# Bishop world show



## Cherie (Dec 16, 2010)

There is only on 'Bishop Mule Days' show and it is over Memorial Day weekend each year. It is huge and it is tough. The best mules all across the country show up and they are good and most are seasoned. It is sure not the show that I would start out at. Most of the State Fairs near here have mule classes and most 'open' show allow mules to enter.

Here is a link to the winners of the classes at Bishop Mule days. Some of the classes have 30 - 40 entries. C:\Users\Cheri\AppData\Local\Temp\Temp1_Mule_Days_2012_Results.zip\Mule_Days_2012_Results.pdf


----------



## SMMJessee (Nov 11, 2012)

☆ ☆ ☆ ☆ ☆

**Exercise tasks**.
A. Name every kind of show the Bishop Mule Days thread mentions as a place where mules can compete.
B. According to the Bishop Mule Days thread, when is the show held each year?
C. Write the next part of the Bishop Mule Days thread, picking up after its final line.

**Supplied material**.
☆ ☆ ☆ ☆ ☆

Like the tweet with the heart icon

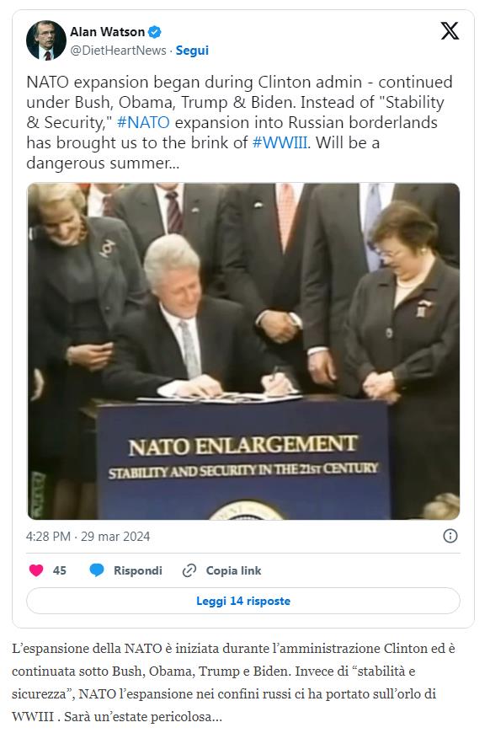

☆ ☆ ☆ ☆ ☆

**Expected results**.
A.
- Bishop Mule Days
- State Fairs near the poster that have mule classes
- 'Open' shows that allow mules to enter

B. Over Memorial Day weekend.

C.
I'm not trying to sound like a know it all or the best rider here, cuz I'm not but I have been to tons of shows just not on him . He has been to Texas 5 times before and has won grand champion twice . he also travels like a paint horse or quarter horses that are in the breed shows. He has the slow broken leg lope and the 2 mile an hour trot  . again I'm not trying to sound braggish I just don't want to be embarrassed by posting this, I don't want people to think I am expecting to go the the world show on a pack mule  

If you look him up his name is SMMJessee he is 17hh and is black 

Thanks anyway
Megan


----------



## SMMJessee (Nov 11, 2012)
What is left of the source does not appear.